6 responses to “The Next Big Thing – A New Product Snapshot”

  1. Alan W2AEW

    I used to tell the sales guys: “You can have it cheap, fast and good – pick any two”.

    Cheap+Fast = no good
    Cheap+Good = not fast
    Fast + Good = not cheap!

  2. Jed Sutherland

    And they’ll still make you build it.

    In small struggling companies, you’ll frequently have the sales people at your door, telling you they just know that they can sell more of the existing product if you just make a few simple changes. To paraphrase someone or other: if you can’t sell your pig, putting lipstick on it isn’t going to help.

    In large companies that work very closely with their customers, the customer will tell you that they want everything you ship to them to have a particular colour of button or a different way of doing something.

    It seemed so easy in engineering school.

  3. Porter

    I suppose I’ve been fortunate, but in my experience the marketing and development guys I’ve dealt with have been by and large understanding that I have a number of projects on my plate at any given time. I found that establishing and referring to a project priority list allows me to better deal with those certain individuals who think I should drop everything I’m doing and wave a magic wand and create whatever it is they’ve dreamed up. Most people realize it does not work this way, and those who don’t have been, for me, pretty easy to deal with.

    But what Alan said made be laugh, because it’s so very true.

  4. Sophi

    A funny comic about pigs and lipstick!

  5. Stanley Lee

    Is this what’s happening at your current employer and your industry colleagues at other companies?

    Exactly the reason why I’m staying away from that industry in terms of business, as I’m just focused on tackling marketing problems rather than marketing + engineering design + commissioning + manufacturing + licensing problems.

  6. ferd

    Enjoyed your logical analysis of determining what products / features to build, and when / how to allocate company resources. But unfortunately it’s a mistake to apply logic (engineering) to an illogical field (sales). Unless chief company executives have engineering backgrounds – that they still exercise – they will not go along with your analysis. Too many executives are businessmen who downplay the role of engineering (some consider engineering an unhappy expense). Too many businessmen are easily excited by Sales’ promises of profits, and they want them NOW. That’s why they hear what Sales says, over the objections of Engineering. Even if Engineering has time to do the market analysis that Sales skips, they’re not likely to be heard over Sales’ prognostications.

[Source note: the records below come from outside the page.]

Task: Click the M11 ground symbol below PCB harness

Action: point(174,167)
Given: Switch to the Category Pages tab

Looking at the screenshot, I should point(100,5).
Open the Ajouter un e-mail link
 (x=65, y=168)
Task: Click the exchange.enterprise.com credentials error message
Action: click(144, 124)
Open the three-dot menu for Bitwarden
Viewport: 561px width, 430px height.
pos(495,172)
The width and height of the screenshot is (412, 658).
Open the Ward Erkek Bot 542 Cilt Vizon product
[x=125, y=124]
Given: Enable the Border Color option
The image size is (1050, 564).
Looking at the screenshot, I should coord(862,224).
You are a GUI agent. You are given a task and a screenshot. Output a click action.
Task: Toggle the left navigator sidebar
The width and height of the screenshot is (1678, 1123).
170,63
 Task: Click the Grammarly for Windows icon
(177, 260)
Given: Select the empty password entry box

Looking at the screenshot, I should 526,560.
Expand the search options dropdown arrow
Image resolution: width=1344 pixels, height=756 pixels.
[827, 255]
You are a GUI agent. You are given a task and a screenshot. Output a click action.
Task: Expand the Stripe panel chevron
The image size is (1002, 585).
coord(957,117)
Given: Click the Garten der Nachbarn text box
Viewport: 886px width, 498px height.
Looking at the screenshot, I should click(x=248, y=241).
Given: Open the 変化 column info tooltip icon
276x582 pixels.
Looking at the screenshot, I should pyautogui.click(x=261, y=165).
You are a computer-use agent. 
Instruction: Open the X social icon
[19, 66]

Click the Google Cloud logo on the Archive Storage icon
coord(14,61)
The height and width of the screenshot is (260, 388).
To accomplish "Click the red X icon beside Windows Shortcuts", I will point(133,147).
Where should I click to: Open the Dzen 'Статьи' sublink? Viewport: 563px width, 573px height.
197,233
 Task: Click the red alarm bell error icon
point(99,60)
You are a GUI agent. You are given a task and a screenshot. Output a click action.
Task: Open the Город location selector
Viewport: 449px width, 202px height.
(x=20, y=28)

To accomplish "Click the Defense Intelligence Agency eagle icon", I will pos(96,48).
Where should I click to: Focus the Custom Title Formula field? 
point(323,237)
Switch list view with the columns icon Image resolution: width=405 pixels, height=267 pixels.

    I’ve had better luck gently steering Sales toward project goals that make better engineering sense. By keeping abreast of new developments in my field, I find promising and interesting features that I in turn mention to Sales. If I can get them excited about those possibilities they’re more likely to champion projects that I’d rather be working on. They’ll mention these ideas to their customers, and if they get any positive feedback voila we can get a funded project that we like. Yes it’s manipulation, but that’s how a lot of companies work. To fight fire with fire I’d rather do some manipulation than to be constantly regulated.